暗号資産特有の急激な価格変動(ボラティリティ)リスクを軽減するため、一度に全額を投じる一括購入ではなく、「ドル・コスト平均法」を基本とした時間分散取得を実施します。
| 項目 | 内容 |
|---|---|
| 取得開始時期 | 2026年4月以降 |
| 投資手法 | ドル・コスト平均法(時間分散取得) |
| 投資合計上限 | 4 BTC |
| 参照時価 (4/20) | 約1,181万円 / BTC |
今月以降、時期を分散して購入を進めることで、平均取得単価を平滑化し、高値掴みのリスクを最小限に抑える合理的なアプローチを選択しています。
株式市場への影響と投資判断の分析
この発表を受け、投資家が最も注目するのはグローム・ホールディングスの株価への影響です。
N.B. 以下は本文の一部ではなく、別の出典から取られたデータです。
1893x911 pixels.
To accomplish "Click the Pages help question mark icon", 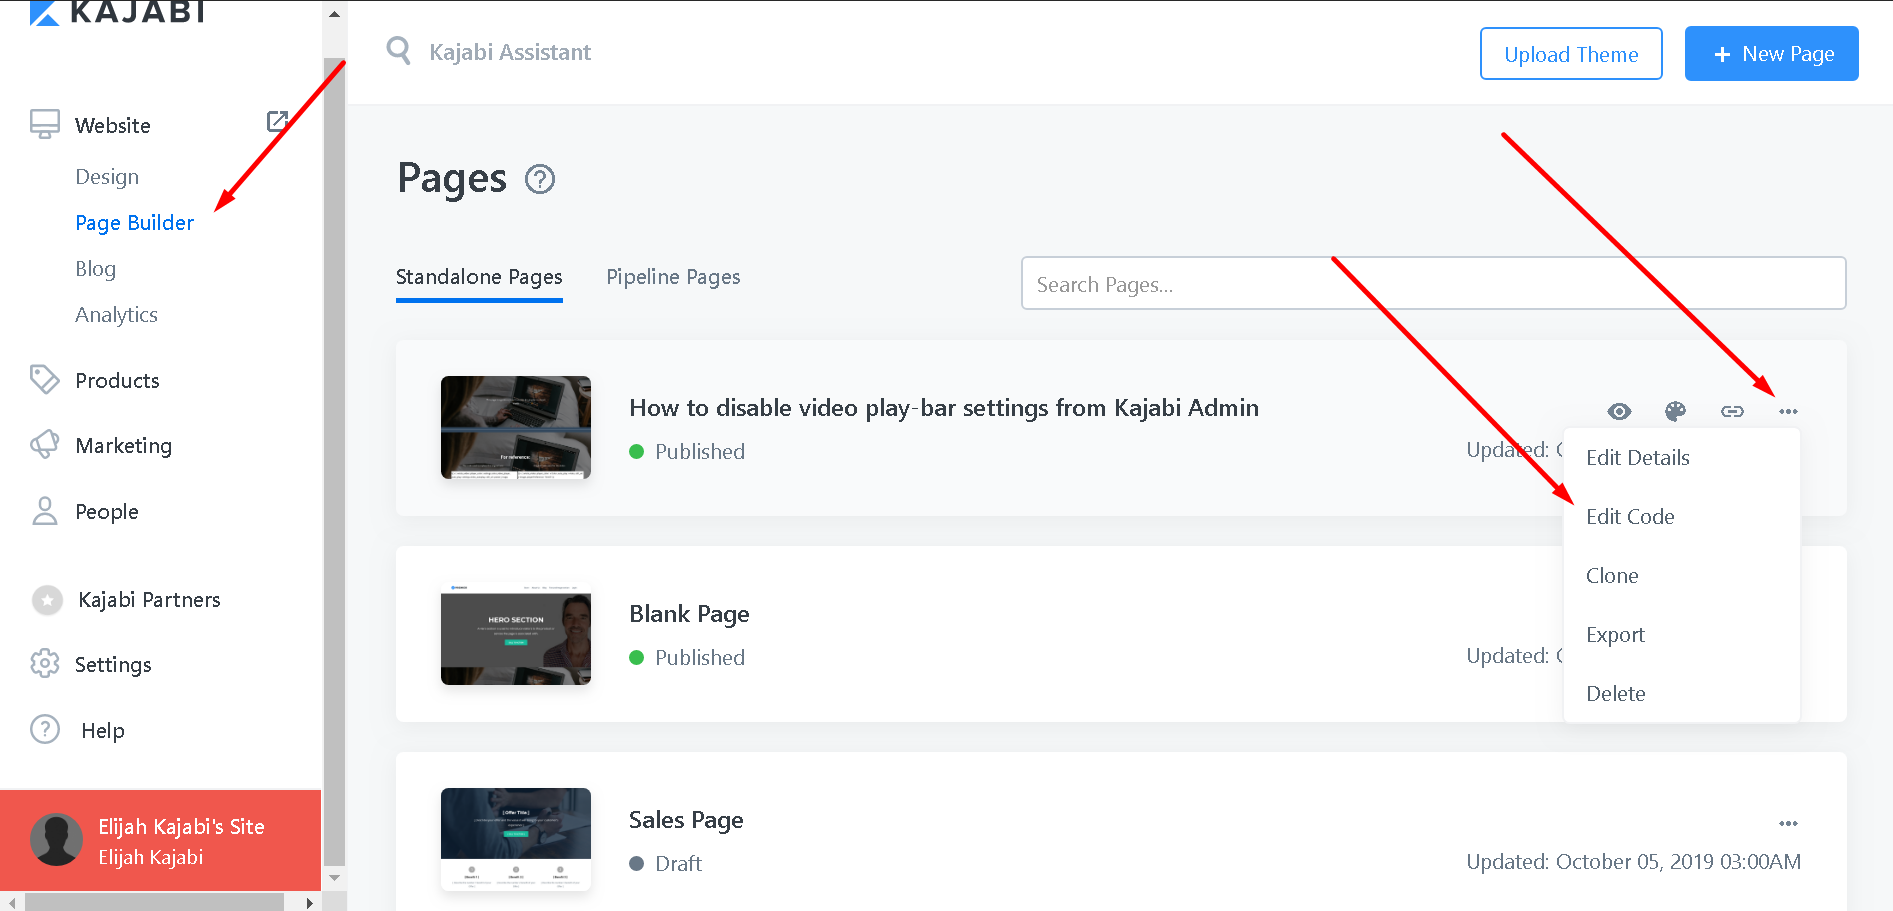I will (540, 179).
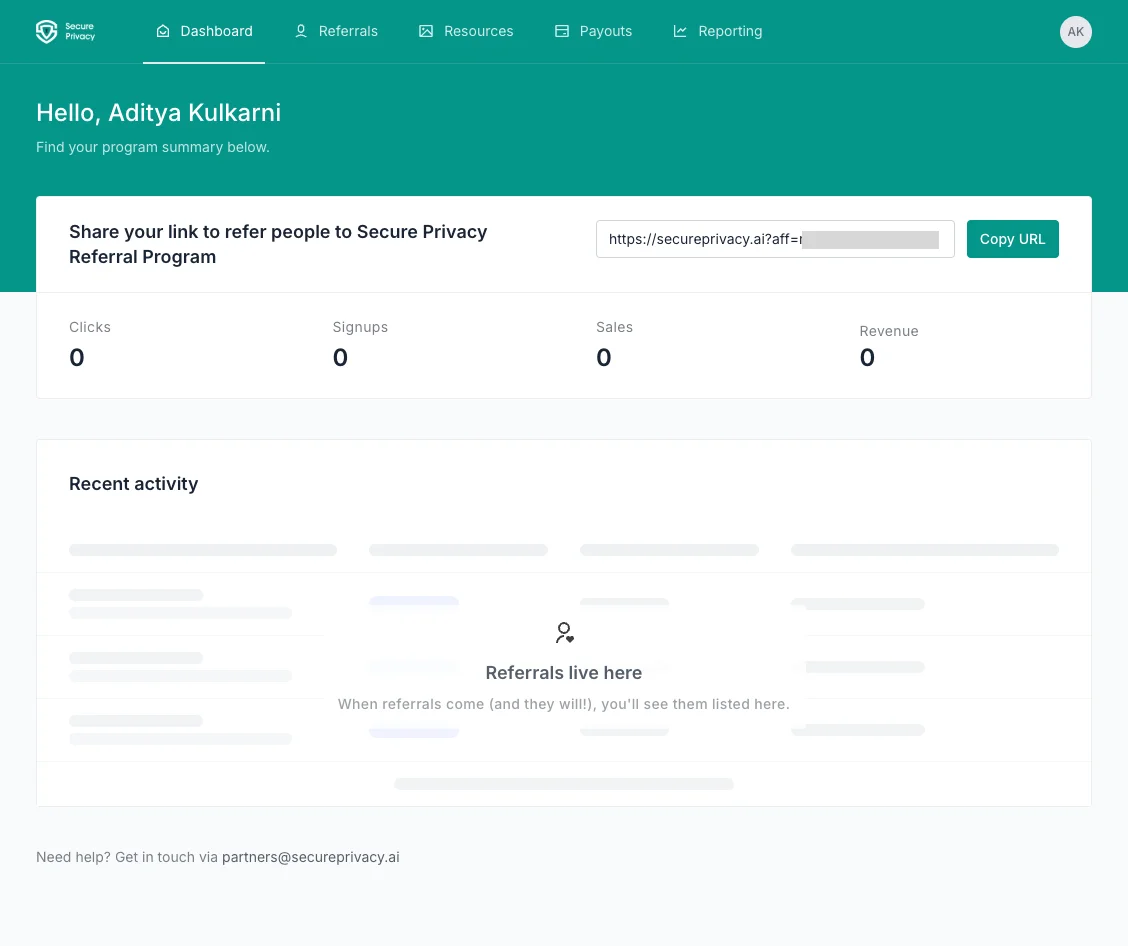Click the Secure Privacy shield logo
The image size is (1128, 946).
click(x=44, y=31)
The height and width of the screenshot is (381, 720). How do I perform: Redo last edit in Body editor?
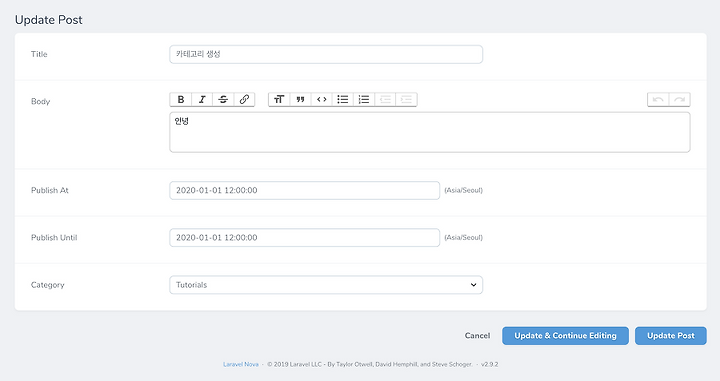point(680,99)
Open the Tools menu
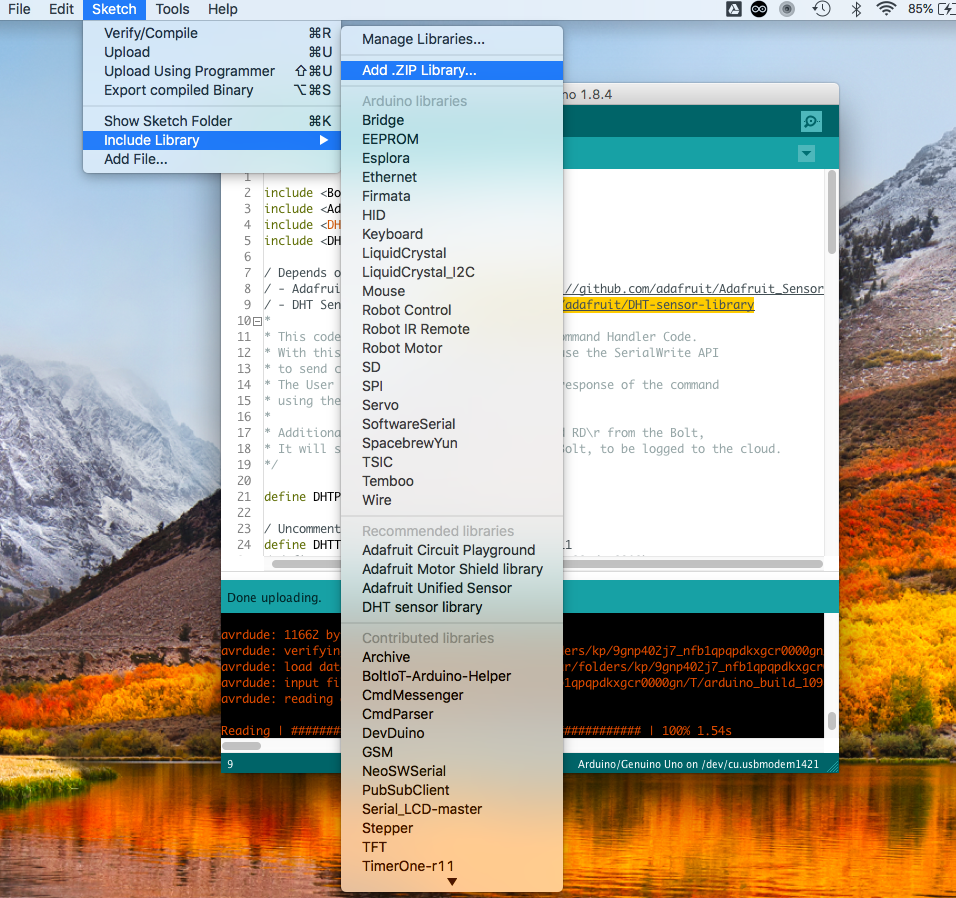This screenshot has height=898, width=956. [172, 9]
暗号資産関連銘柄としての側面が強まることで、株価には以下のようなシナリオが想定されます。
上昇シナリオ
ビットコイン価格が上昇局面に入った場合、保有資産の含み益拡大を期待した買いが入り、株価の押し上げ要因となります。
特に時価総額が比較的コンパクトな同社にとって、資産価値の増大は純資産(BPS)の向上に直結しやすく、ポジティブに評価される可能性が高いでしょう。
下落・横ばいシナリオ
一方で、ビットコイン価格が暴落した際には、評価損の発生が嫌気され、株価に下方圧力がかかるリスクも孕んでいます。
しかし、今回の投資規模は4BTC(約4,700万円相当)であり、同社の連結決算全体に与える直接的なインパクトは現時点では限定的です。
そのため、本業である医療・介護支援事業の業績に変化がなければ、株価は底堅い横ばい推移、あるいはビットコインのボラティリティに連動した乱高下を見せる可能性があります。
財務戦略としての合理性と今後の展望
グローム・ホールディングスのような事業会社が暗号資産を保有することは、もはや珍しいことではなくなりました。
しかし、日本の上場企業においては、依然として保守的な財務戦略を採る企業も多く、今回の同社の決定は先見性のあるリスク管理として評価されるべきでしょう。
本件が2027年3月期以降の連結業績に与える影響については、今後の価格変動や取得状況に応じて適宜開示される予定です。
単なる余剰資金の運用に留まらず、これを機に同社がWeb3.0やブロックチェーン技術を活用した新たな事業領域への足がかりとするかどうかも、長期的な注目ポイントとなります。
まとめ
グローム・ホールディングスによる子会社4社を通じたビットコイン取得方針の決定は、2026年における企業の資産運用のあり方を象徴する出来事です。
合計4BTC、ドル・コスト平均法による取得という手法は、リスクをコントロールしつつ将来の資産価値向上を狙う現実的かつ戦略的な選択です。
投資家にとっては、同社の本業である医療・介護関連の推移に加え、ビットコインの価格動向が株価を左右する新たな変数となったことを意識する必要があります。
暗号資産という「デジタルゴールド」をポートフォリオに組み込んだ同社が、今後どのような企業価値向上を見せるのか、その動向から目が離せません。